A clue to core problem of neurodegenerative disease and cell death

Peer-Reviewed Publication

Northwestern University

Misfolded and damaged proteins are common to all human neurodegenerative diseases. Clumps of these aggregated proteins destroy neurons within the brain and cause disease. But explanations for the mechanism that actually causes cell death have varied widely, puzzling scientists and leading them to ask whether Alzheimer's, Parkinson's, Huntington's and Creutzfeldt-Jakob diseases and familial amyotrophic lateral sclerosis (ALS) are related diseases or very different diseases.
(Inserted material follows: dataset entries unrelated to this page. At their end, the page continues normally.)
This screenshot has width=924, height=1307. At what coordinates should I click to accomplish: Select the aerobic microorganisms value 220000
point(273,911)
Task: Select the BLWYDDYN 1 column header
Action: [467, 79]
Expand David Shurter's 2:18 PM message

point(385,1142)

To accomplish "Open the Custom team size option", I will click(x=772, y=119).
Northwestern University scientists now offer a clue that may get to the core of the cell death question and establish a common mechanism in these diseases. In a study to be published online Feb. 9 by the journal Science, the research team shows that polyglutamine (the toxic component of the protein responsible for Huntington's disease) is so demanding on the cell's system that it changes the environment within the cell, causing other metastable, or partially folded, proteins to crash and lose function. Over time, this can cause the organism to die.

"Our results suggest that these disease-associated, aggregation-prone proteins may exert their destabilizing effects by interfering generally with other proteins that are having difficulty folding," said Richard I. Morimoto, Bill and Gayle Cook Professor of Biochemistry, Molecular Biology and Cell Biology, who led the study. Morimoto is an expert in Huntington's disease and on the cellular and molecular response to damaged proteins.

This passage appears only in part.